ENTRIES SUPPLIED below:

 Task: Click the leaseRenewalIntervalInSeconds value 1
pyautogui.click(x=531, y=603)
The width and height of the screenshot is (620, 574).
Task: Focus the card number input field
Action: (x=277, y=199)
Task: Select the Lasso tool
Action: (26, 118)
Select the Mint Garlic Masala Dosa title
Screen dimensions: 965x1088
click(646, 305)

End of ENTRIES SUPPLIED.

__EXERCISE BRIEF__:
What this exercise asks for is the data above, retyped exactly.

__WRITTEN SOLUTION__:
 Task: Click the leaseRenewalIntervalInSeconds value 1
pyautogui.click(x=531, y=603)
The width and height of the screenshot is (620, 574).
Task: Focus the card number input field
Action: (x=277, y=199)
Task: Select the Lasso tool
Action: (26, 118)
Select the Mint Garlic Masala Dosa title
Screen dimensions: 965x1088
click(646, 305)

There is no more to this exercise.